Do this >>
Return word for word the lines starting with the line containing "You are a GUI" and continuing through the line containing "pyautogui.click(x=201, y=28)", leaving the pictures out of your answer.

Listing >>

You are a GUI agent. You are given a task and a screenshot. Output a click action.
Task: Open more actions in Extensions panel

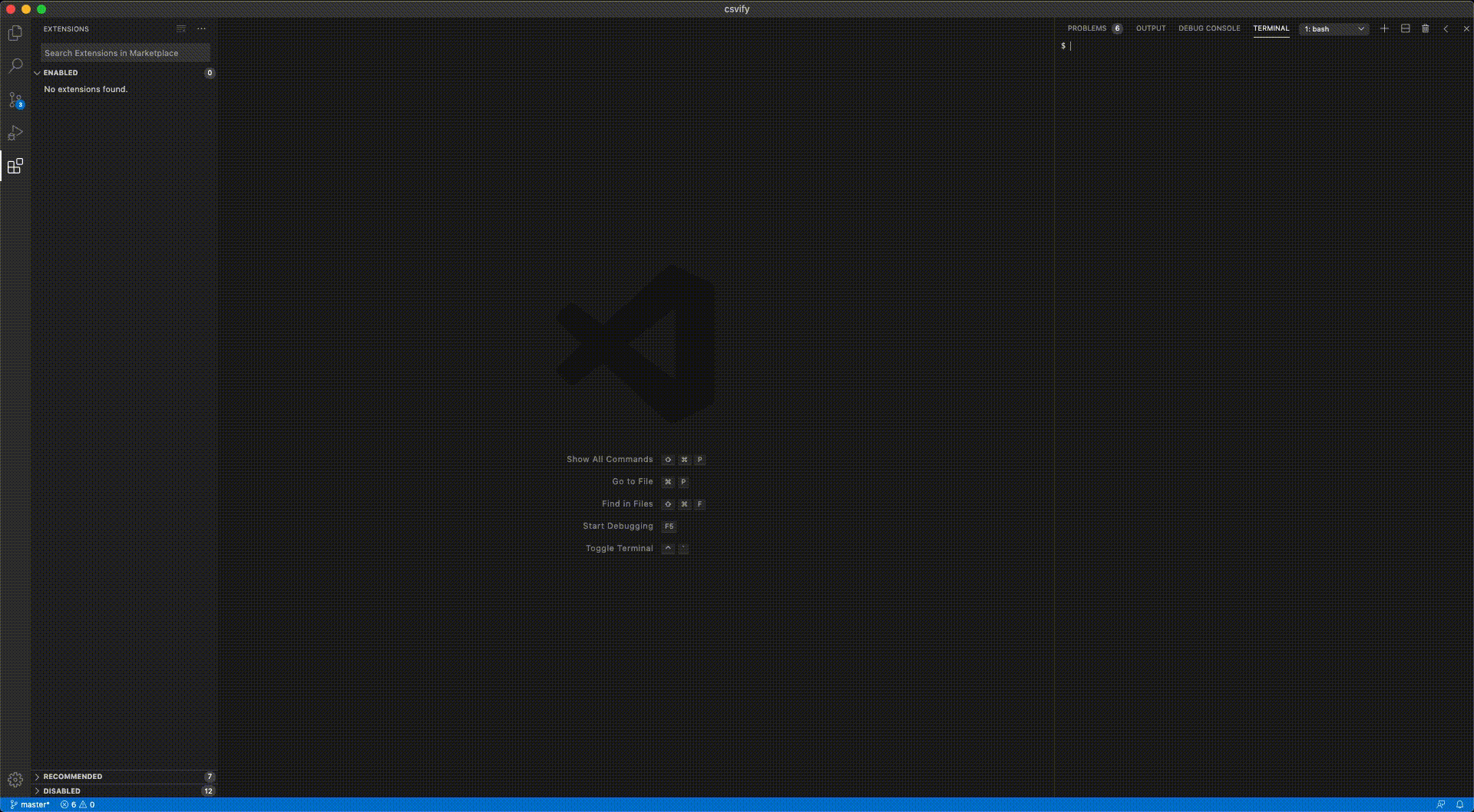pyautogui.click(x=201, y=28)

--

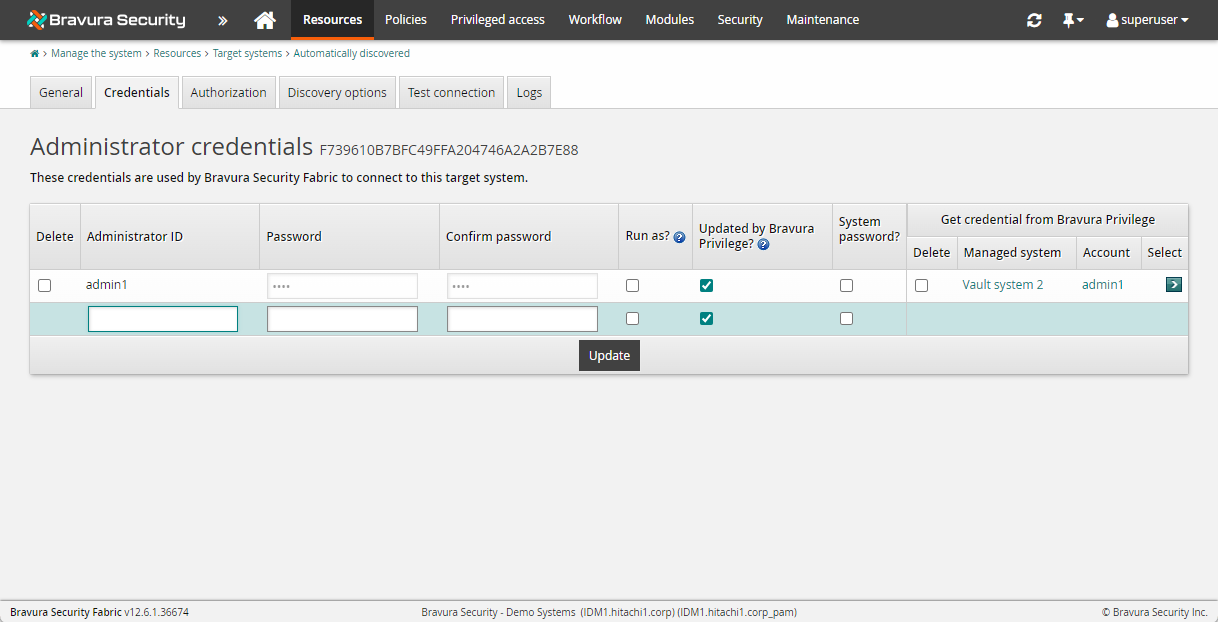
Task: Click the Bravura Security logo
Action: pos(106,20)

Result of this task >>
You are a GUI agent. You are given a task and a screenshot. Output a click action.
Task: Open more actions in Extensions panel

pyautogui.click(x=201, y=28)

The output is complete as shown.